La chose est assez rare pour faire événement : la Commission doctrinale des évêques de France a rendu publics deux documents mettant en cause le contenu de livres récents consacrés à Marie. Cette instance formée de sept évêques et présidée par Mgr Jean-Louis Bruguès (Angers) – a pour mission d’« informer et documenter » les membres et les instances de l’épiscopat « sur toute question doctrinale qui lui est proposée et dont elle estime devoir se saisir ».

Une mission « en interne », donc, qui ne produit qu’exceptionnellement des textes publics. C’est ce qui vient d’avoir lieu. Fin novembre, après une mise au point de Mgr Bruguès devant l’assemblée plénière de Lourdes, le site de la Conférence des évêques de France (www.cef.fr) a publié une « note doctrinale » et un « résumé de l’analyse critique » sur le livre Marie, du journaliste Jacques Duquesne, paru cet été aux éditions Plon.

Cette mise au point portait aussi sur l’ouvrage "Marie. Un parcours dogmatique", publié il y a un an par Dominique Cerbelaud dans la prestigieuse collection « Cogitatio fidei » des éditions du Cerf (1). Cette maison dominicaine accueillait l’œuvre de longue haleine d’un théologien dominicain après qu’elle avait été soumise à l’expertise de deux confrères et sa publication validée par le supérieur de la province « de France », au sein de laquelle le P. Cerbelaud œuvre actuellement, alors qu’il est issu de celle « de Toulouse », dont le P. Bruguès a été le provincial.

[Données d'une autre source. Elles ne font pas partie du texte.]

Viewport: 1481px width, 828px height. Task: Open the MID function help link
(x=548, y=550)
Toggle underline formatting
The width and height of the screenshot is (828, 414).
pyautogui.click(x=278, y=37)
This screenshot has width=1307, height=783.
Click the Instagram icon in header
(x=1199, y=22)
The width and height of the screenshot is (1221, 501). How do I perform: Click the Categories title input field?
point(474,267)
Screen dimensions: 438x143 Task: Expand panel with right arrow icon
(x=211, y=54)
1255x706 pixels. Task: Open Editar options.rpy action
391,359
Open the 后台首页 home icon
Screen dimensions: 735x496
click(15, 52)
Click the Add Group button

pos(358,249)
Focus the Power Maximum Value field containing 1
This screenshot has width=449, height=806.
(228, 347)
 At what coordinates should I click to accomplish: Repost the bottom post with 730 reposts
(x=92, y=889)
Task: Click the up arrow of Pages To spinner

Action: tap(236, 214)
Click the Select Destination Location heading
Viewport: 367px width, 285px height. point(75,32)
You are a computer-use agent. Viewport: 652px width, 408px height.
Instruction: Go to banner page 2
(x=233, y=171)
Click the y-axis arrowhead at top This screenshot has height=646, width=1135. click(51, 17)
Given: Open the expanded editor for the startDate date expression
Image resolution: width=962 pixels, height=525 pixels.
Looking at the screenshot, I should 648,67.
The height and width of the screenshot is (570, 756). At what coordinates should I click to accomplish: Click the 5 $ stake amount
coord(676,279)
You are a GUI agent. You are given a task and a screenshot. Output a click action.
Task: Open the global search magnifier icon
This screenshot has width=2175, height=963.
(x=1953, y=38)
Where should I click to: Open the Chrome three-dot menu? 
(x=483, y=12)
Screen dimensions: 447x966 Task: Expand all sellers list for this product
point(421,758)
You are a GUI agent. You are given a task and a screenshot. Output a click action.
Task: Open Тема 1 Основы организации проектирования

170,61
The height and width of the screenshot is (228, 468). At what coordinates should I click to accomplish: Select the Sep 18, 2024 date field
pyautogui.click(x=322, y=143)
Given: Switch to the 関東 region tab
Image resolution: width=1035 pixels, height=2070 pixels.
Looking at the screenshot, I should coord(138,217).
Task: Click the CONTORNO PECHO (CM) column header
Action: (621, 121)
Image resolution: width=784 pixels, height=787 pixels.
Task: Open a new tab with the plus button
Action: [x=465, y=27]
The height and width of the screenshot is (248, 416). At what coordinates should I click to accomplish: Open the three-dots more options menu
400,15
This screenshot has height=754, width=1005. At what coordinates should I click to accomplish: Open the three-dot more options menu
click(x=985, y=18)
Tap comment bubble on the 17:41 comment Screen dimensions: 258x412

Un contenu jugé "susceptible de troubler la foi de beaucoup"

Mais dans le liminaire de la note doctrinale publiée sur ce livre, le président de la Commission précise qu’elle veut en analyser le contenu « sans aucune considération de personne ». Un contenu jugé « susceptible de troubler la foi de beaucoup » : comme le disait déjà un communiqué personnel de Mgr Bruguès, ce livre, « dans le style de la théologie scientifique, […] ne fait en réalité que fournir le gros des arguments de la thèse de M. Duquesne ». D’où, sans doute, la décision de rendre la note publique.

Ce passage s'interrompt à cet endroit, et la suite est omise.